Arbeitsauftrag: Übersetzen Sie aus dem Textauszug über Zeit und Macht in Gemeinschaften den folgenden Satz ins Englische: „Je stärker die Mechanismen von Kontrolle und Verantwortung ausgebildet sind, desto geringer ist an dieser Stelle die Gefährdung.“

Textauszug:
_____

Wer die Zeit hat, hat die Macht. Wenn je irgendwo, dann gilt dieser Satz in Gemeinschaften, in denen keine oder wenig klare Strukturen und Verantwortlichkeiten bestehen. An dieser Stelle können große Konflikte entstehen. Der Zeitfaktor wirkt sich gewiss in jedem Umfeld als Machtfaktor aus. Auch das Amt kann die ihm zur Verfügung stehende Zeit missbrauchen. Es kann es aber umso mehr, desto schwächer die Kontrollmechanismen ausgebildet sind. Je stärker die Mechanismen von Kontrolle und Verantwortung ausgebildet sind, desto geringer ist an dieser Stelle die Gefährdung. Doch in Gemeinschaften, in denen „alle gleich“ sind und „jeder“ in gewisser Weise für alles verantwortlich sein soll, ist die Gefährdung zur eigenwilligen Tat besonders hoch. Hier können diejenigen, die aufgrund ihrer Lebensumstände einfach „Zeit“ haben, allein schon aus diesem Grunde die Gemeinschaft dominieren. Sie „kümmern“ sich um alles. Denn sie haben ja die Zeit dazu. Schnell haben sie die Dinge in der Hand und bauen sich ihre kleinen Königreiche auf. Manchmal sind es auch gerade diejenigen, die in der Berufswelt aus unterschiedlichen Gründen nicht so richtig zum Zug gekommen sind. Nun erkennen sie instinktiv ihre Chance. Die Einflussmöglichkeit, die ihnen dort versagt blieb, suchen sie hier „für Jesus“ zu verwirklichen. Die Betroffenen meinen es vordergründig ganz sicher auch gut und ehrlich. Aber im Tiefsten könnte es verkapptes Machtverhalten sein. Bis zu einem bestimmten Grad erscheinen derartige Mechanismen in manchen Gemeinschaften auch durchaus willkommen. Es ist sehr bequem, jemanden zu haben, der die Dinge „schon macht“. In dem selbst errichteten „Königreich“ kann er nun nach Gutdünken schalten und walten.

_____

Auszug aus Daten:
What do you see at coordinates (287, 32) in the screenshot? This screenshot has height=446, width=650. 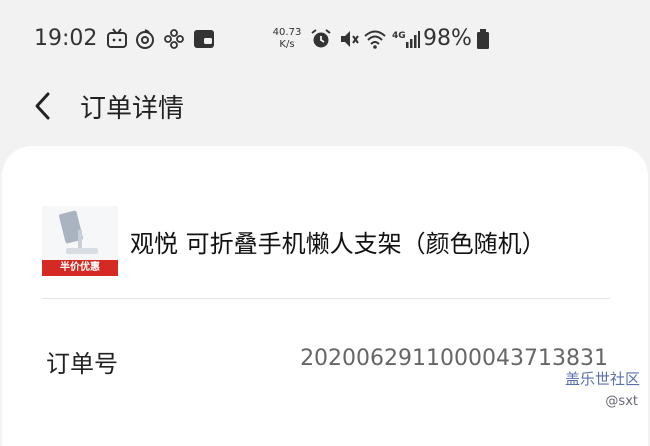 I see `net-speed-value: 40.73` at bounding box center [287, 32].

_____

Lösung der Aufgabe: The more strongly the mechanisms of control and accountability are developed, the lower the danger is at this point.